Pointing data for screenshots
-- Start --
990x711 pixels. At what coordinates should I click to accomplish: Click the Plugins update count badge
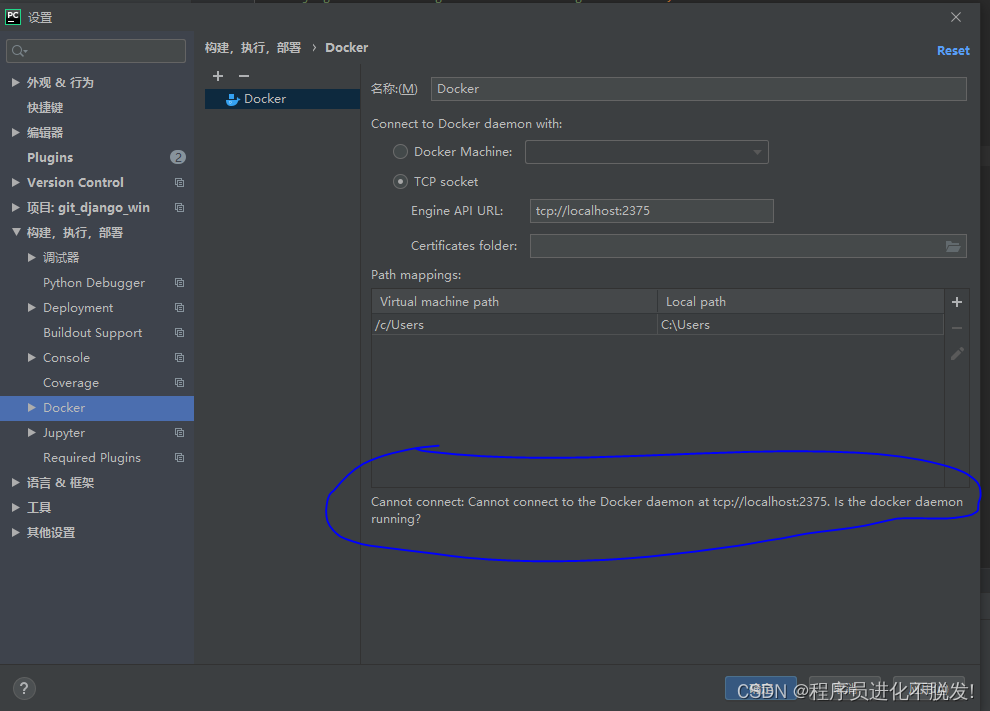click(x=178, y=157)

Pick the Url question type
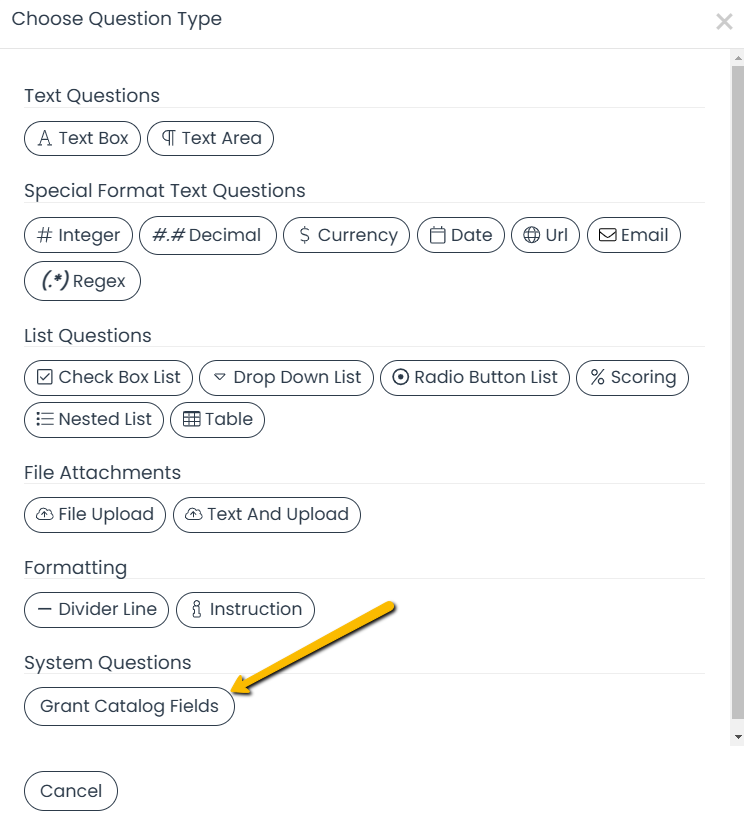[x=545, y=235]
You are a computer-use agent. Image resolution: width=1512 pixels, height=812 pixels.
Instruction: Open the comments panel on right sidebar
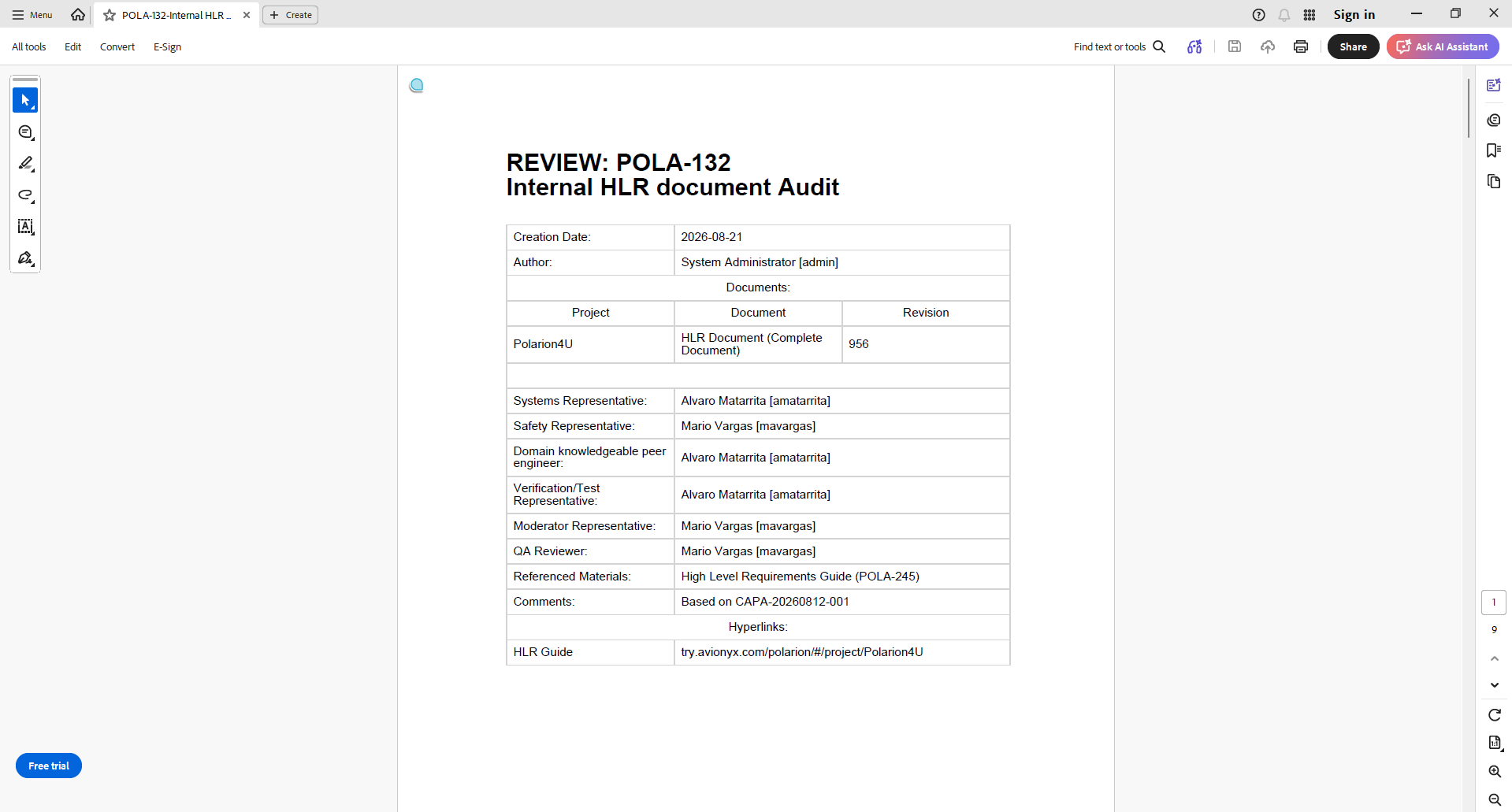1494,120
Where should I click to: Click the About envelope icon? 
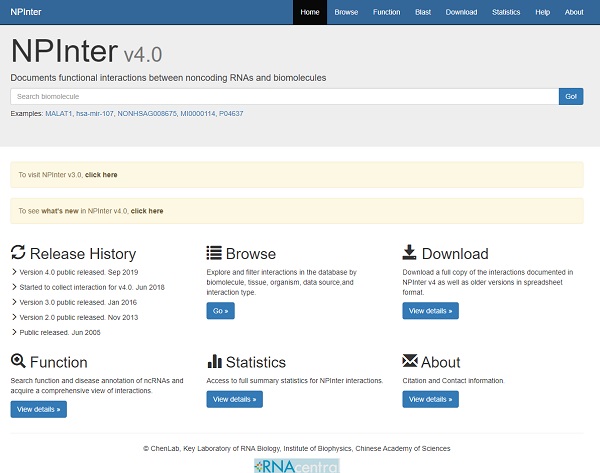(x=410, y=362)
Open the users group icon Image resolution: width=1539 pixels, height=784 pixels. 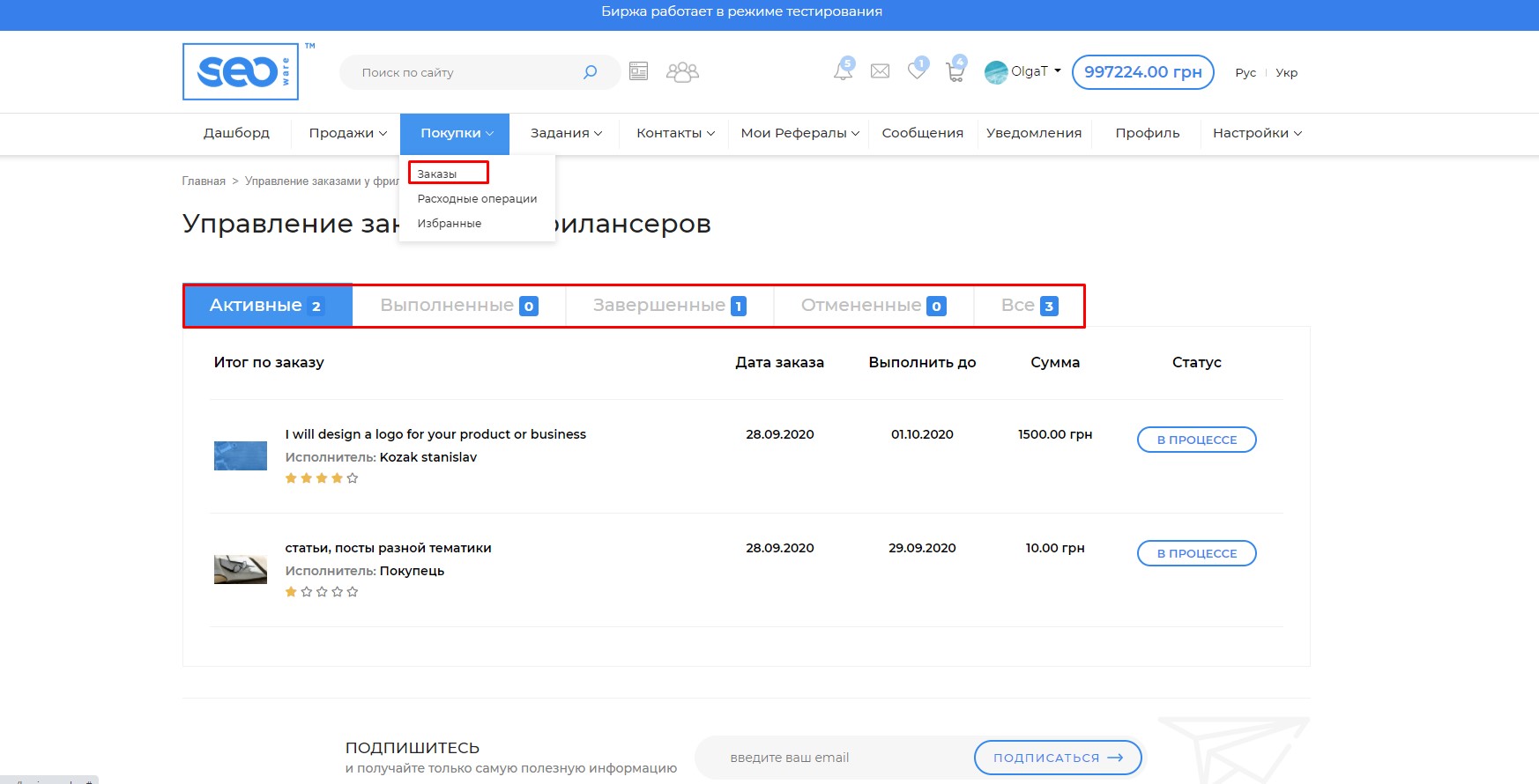[x=682, y=71]
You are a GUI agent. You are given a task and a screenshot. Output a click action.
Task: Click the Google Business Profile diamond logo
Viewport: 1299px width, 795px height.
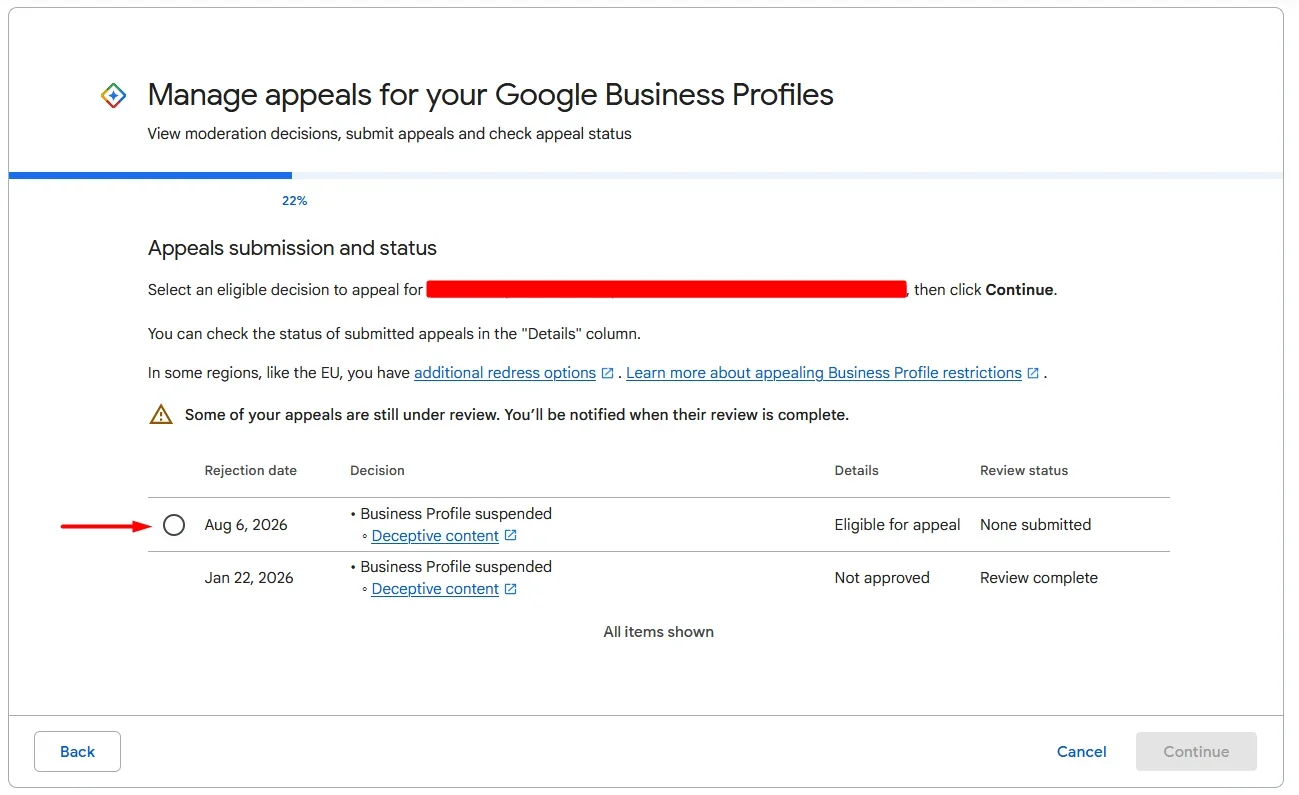[113, 96]
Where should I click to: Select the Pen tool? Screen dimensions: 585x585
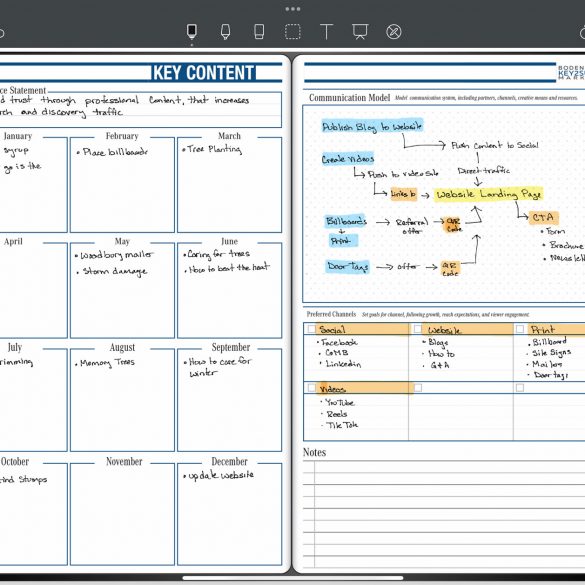tap(192, 31)
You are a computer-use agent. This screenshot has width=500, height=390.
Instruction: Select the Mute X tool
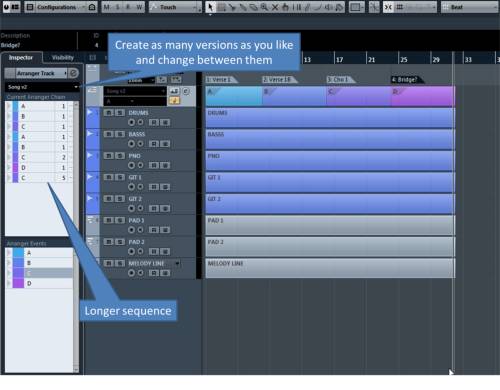[275, 7]
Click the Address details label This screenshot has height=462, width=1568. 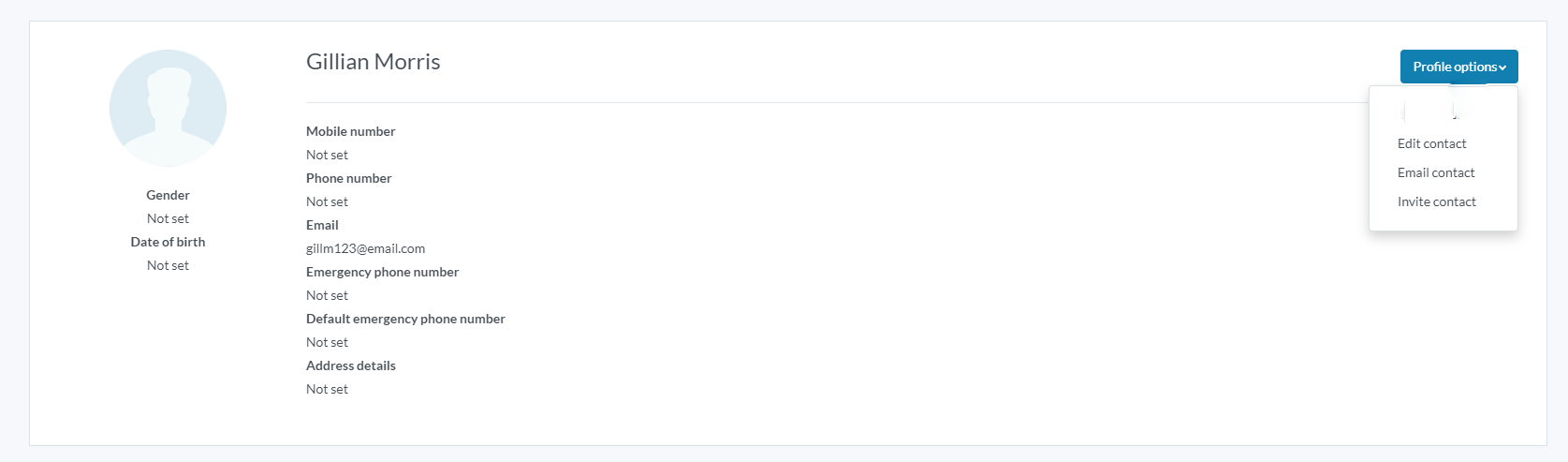[x=350, y=365]
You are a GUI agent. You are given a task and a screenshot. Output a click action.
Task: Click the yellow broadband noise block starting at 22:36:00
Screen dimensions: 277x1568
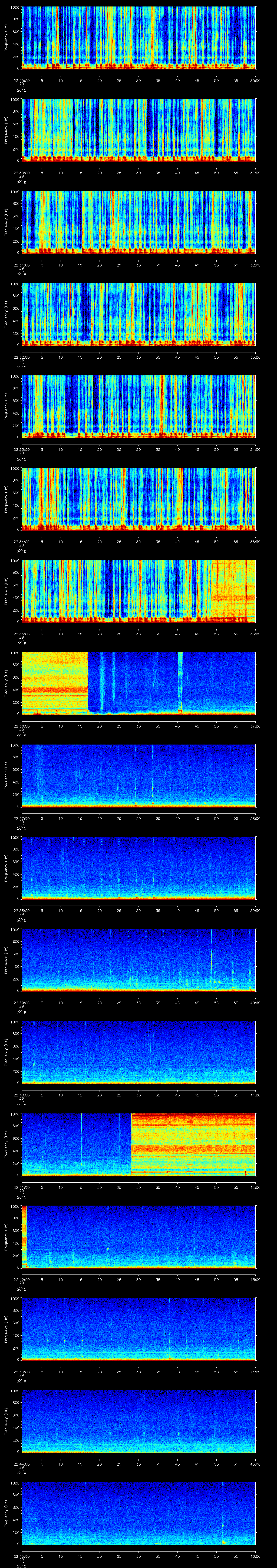[55, 682]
-- End --
• Stated exercise
Express the items as a JSON list of strings, one string per line, starting at the line that contains "Pick the Url question type" and ending at the line that contains "(x=410, y=362)". Skip blank lines and leave the pictures out.

• Exercise answer
[
  "Pick the Url question type",
  "[x=545, y=235]",
  "You are a computer-use agent. Image resolution: width=1512 pixels, height=812 pixels.",
  "Instruction: Open the comments panel on right sidebar",
  "1494,120",
  "Where should I click to: Click the About envelope icon? ",
  "(x=410, y=362)"
]